Love is the measure: Dorothy Day and the Catholic Worker
On 13 May 1963 I opened my post, and there was a thin tabloid newspaper called the Catholic Worker. That evening I read it all, and the following day wrote to the editor, one Dorothy Day, and sent off a subscription to it. It impressed me greatly as a publication produced by people who seemed to take the Christian faith seriously. It was clearly not a Sundays-only hobby for them, but something for every day and every hour.
I was then a student at the University of Natal, and it had been sent to me by Brother Roger, of the Anglican religious order, the Community of the Resurrection, who had recently returned to the mother house at Mirfield in England after serving in South Africa for several years. I had met Brother Roger four years previously, and had got to know him fairly well. He encouraged me to publish a series of tracts to try to stir up people in the church, and one of the tracts, which he himself wrote, can be read here, as well as more about him.
He sent me the Catholic Worker with a note saying that they were doing the kind of thing that we had been trying to with our tracts, only it seemed that they had succeeded in actually doing things that we were only talking about.
It had articles about poor and exploited workers in the USA. It had articles by and about radical bishops in South America, like Helder Camara of Brazil, who saw it as part of his ministry ot conscientizar the matters, a word that was explained in the Catholic Worker, and later Anglicissed as “conscientise”.
One article described a young man, dressed like many youth gang members who was picked up by the New York police, who questioned him about the rather large crucifix he was wearing, and asked him why he was wearing it, and his reply was a long the lines of “I wear it because I kind of like identify with |Jesus.” Back then there were no laws against the wearing and disoplaying of religious symbols in most Western countries, though many are now beginning to introduce such laws.
And behind the newspaper was a community that fed the hungry, and lived in community on farms and in the cities. Nowadays there is much talk of new monasticism or urban monasticism, but the people at the Catholic Worker were already doing it in the 1930s.
Eventually my subscription to the Catholic Worker and I did not renew it because I was moving around too much, but I always remembered it, and wished I could have met the editor Dorothy Day, who was also the inspiration of the whole movement.
It was finally Glenn Beck who prompted me to read Dorothy Day’s biography. He provoked a response from Jim Forest, who wrote the biography, and I discovered a copy in our university library, and hastened to read it.
I’ve known Jim as a cyberfriend for some years. We’ve never met in the flesh, but we’ve corresponded for some time, and I read Jim’s blog. He coordinates the Orthodox Peace Fellowship, and is webmaster of their web page In Communion. I wish I could get to know him better too. His biography of Dorothy Day helped me to join the dots, and see how her vision developed, and it still continues today.
Dorothy Day was born in 1897, and grew up in New York, San Francisco (where her family lost most of their possessions in the 1906 earthquake) and Chicago. Her father was a journalist, and she became one too, working for left-wing papers, and becoming a radical anarcho-pacifist.
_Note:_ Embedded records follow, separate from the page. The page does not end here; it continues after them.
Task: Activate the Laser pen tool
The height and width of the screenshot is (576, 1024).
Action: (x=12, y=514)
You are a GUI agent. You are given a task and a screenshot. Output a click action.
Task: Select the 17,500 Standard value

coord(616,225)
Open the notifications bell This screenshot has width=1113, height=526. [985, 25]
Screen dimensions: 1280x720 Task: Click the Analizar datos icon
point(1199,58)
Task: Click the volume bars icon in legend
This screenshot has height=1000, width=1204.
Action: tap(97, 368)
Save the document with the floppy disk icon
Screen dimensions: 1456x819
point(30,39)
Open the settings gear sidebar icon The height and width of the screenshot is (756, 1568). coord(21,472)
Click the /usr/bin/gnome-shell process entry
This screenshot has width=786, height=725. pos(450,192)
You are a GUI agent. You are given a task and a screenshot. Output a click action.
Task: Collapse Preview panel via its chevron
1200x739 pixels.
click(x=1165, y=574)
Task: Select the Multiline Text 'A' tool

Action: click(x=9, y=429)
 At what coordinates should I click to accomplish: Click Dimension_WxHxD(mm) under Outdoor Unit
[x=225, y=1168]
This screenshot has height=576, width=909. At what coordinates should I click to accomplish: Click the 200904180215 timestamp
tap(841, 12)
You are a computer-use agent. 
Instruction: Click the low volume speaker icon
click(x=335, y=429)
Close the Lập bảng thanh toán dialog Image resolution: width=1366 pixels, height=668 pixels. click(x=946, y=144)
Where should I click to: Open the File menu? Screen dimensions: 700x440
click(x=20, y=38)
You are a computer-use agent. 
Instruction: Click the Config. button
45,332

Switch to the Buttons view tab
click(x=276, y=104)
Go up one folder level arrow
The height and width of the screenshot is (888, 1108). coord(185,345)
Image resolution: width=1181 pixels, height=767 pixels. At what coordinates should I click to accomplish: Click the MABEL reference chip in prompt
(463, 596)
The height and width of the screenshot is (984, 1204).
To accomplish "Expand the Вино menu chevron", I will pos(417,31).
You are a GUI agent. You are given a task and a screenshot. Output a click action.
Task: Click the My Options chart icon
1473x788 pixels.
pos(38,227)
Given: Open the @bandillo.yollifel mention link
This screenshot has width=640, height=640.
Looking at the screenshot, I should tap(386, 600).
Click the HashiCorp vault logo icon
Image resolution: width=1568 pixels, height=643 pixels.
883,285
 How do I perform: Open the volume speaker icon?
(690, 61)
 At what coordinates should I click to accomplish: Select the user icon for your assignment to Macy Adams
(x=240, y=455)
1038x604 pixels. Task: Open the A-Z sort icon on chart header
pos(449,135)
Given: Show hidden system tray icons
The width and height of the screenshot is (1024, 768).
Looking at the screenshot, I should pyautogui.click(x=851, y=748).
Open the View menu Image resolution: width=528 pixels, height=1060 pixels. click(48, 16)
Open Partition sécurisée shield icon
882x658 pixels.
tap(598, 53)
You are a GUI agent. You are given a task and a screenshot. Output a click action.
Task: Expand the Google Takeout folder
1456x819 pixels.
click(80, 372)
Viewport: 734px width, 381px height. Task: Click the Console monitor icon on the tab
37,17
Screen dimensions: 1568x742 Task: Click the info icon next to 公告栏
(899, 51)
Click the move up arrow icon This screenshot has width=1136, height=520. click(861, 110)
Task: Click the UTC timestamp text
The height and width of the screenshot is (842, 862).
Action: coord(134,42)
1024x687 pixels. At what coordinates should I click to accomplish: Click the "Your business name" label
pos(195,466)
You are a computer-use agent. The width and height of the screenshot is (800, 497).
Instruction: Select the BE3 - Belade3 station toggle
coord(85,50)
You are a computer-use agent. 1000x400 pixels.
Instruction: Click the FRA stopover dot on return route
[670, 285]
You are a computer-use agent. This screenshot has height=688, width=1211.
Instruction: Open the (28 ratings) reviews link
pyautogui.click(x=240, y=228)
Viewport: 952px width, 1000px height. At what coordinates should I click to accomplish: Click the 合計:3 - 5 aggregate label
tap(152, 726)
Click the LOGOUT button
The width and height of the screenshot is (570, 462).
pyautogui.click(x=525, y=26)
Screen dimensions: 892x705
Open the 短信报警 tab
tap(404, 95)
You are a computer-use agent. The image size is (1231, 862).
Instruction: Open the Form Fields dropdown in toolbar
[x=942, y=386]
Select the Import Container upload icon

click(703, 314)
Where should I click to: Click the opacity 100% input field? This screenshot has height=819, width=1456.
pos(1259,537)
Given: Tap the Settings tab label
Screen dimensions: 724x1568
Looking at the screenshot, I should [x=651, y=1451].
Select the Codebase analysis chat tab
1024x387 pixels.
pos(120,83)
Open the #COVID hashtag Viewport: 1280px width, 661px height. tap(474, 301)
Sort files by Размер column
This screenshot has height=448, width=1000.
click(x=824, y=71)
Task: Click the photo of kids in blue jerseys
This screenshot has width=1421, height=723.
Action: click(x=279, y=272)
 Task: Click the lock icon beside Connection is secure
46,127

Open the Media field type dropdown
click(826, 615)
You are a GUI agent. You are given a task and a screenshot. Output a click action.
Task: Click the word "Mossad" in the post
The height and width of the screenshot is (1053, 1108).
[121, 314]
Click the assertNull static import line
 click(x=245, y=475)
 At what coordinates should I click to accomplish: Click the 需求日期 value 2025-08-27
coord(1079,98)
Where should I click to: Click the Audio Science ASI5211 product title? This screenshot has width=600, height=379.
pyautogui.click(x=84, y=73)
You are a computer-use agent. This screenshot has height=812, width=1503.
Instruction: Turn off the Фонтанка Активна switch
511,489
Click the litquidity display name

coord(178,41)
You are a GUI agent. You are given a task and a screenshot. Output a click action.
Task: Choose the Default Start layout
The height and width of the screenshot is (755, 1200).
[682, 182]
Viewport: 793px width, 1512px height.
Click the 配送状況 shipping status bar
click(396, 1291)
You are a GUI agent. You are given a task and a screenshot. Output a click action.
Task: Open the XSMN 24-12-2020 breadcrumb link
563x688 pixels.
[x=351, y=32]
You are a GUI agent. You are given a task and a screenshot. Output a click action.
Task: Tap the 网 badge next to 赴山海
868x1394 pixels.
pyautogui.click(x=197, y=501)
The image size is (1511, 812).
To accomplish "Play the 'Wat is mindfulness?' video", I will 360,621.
She did not have much of a Christian background, though she had been sent to an Episcopalian Sunday School when she was younger, and had learnt something about prayer. Eventually her praying led her to the Roman Catholic Church, and she was baptised, and turned to producing a radical Christian newspaper. She was helped by Peter Maurin, whose more theoretical vision was for a simplification of life, and going back to the land, and he would have preferred the Catholic Worker to be filled with theoretical essays, rather than with actual news that was of interest to the working-class poor.
The Catholic Worker gave me a vision of a new monasticism and community living, but when we actually tried it, in Windhoek 1969-1971, it did not seem to work so well. So the Catholic Worker communities seemed to me to be a kind of unattainable ideal, until I read the biography, and found that they had similar difficulties to the ones we had.
Community life at Mary Farm, as it was named, proved often difficult and sometimes grim, “Eat what you raise and raise what you eat,” said Peter Maurin, who came to live at Mary Farm. Unfortunately there were always more people interested in eating food than in raising it, who preferred a discussion of theology or politics to care of the fields or repair of a hinge (p. 68).
It was somehow both disappointing and reassuring to learn that something I had looked on an idea and often dreamed of emulating turned out to have the same weaknesses as our own real-life attempts. It was the death of many a hippie commune that dreamed of a “back to the land” movement: the cows need to be milked twice a day, whether you are grooving on that or not.
Another thing that I found interesting was to read more about Dorothy Day’s own faith. The Catholicism to which she was converted was pre-Vatican II, and in many ways she preferred older form s of devotion and prayer, yet she welcomed the increased concern with social justice after Vatican II, even though they were often compromises that did not go far enough.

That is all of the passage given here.